[Your instructions]
Copy the records word for word, starting at the first line and ending at the line containing "Action: click(x=505, y=440)".

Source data
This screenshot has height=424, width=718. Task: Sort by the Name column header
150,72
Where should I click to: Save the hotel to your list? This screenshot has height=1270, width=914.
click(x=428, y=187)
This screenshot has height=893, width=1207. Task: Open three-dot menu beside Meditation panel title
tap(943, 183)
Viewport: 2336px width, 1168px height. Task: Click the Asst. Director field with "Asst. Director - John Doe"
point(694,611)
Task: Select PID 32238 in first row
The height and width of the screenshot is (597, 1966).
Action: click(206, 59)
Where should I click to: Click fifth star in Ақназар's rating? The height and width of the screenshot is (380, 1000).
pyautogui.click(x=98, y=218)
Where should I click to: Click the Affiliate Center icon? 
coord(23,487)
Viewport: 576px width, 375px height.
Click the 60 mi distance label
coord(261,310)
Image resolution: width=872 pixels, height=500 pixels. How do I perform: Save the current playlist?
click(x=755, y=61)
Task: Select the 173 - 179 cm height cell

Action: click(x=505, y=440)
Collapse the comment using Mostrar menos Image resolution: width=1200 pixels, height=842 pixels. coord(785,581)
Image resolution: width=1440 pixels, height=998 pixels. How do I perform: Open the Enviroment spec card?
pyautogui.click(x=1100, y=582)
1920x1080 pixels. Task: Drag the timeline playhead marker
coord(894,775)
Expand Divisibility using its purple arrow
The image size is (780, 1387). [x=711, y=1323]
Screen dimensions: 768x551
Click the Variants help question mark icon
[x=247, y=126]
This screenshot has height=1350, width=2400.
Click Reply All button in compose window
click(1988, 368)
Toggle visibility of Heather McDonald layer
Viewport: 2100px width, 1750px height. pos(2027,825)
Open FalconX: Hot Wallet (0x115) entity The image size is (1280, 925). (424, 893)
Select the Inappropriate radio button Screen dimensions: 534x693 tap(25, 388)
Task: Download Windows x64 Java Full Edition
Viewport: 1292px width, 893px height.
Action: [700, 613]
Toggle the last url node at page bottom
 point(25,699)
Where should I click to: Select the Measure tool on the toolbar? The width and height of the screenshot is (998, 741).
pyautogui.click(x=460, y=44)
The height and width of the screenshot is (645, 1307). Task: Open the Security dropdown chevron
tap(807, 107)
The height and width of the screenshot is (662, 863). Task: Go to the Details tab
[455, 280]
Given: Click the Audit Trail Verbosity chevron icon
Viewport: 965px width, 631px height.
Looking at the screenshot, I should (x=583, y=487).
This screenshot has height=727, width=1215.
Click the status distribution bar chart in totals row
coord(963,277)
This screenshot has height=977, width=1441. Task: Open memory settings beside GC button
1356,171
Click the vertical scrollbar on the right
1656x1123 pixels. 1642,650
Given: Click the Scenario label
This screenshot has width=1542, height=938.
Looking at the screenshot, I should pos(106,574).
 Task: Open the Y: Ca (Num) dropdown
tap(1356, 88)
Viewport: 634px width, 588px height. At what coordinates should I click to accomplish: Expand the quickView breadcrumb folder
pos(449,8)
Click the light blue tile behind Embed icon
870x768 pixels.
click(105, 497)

[Solution for this problem]
This screenshot has height=424, width=718. Task: Sort by the Name column header
150,72
Where should I click to: Save the hotel to your list? This screenshot has height=1270, width=914.
click(x=428, y=187)
This screenshot has height=893, width=1207. Task: Open three-dot menu beside Meditation panel title
tap(943, 183)
Viewport: 2336px width, 1168px height. Task: Click the Asst. Director field with "Asst. Director - John Doe"
point(694,611)
Task: Select PID 32238 in first row
The height and width of the screenshot is (597, 1966).
Action: click(206, 59)
Where should I click to: Click fifth star in Ақназар's rating? The height and width of the screenshot is (380, 1000).
pyautogui.click(x=98, y=218)
Where should I click to: Click the Affiliate Center icon? 
coord(23,487)
Viewport: 576px width, 375px height.
Click the 60 mi distance label
coord(261,310)
Image resolution: width=872 pixels, height=500 pixels. How do I perform: Save the current playlist?
click(x=755, y=61)
Task: Select the 173 - 179 cm height cell

Action: click(x=505, y=440)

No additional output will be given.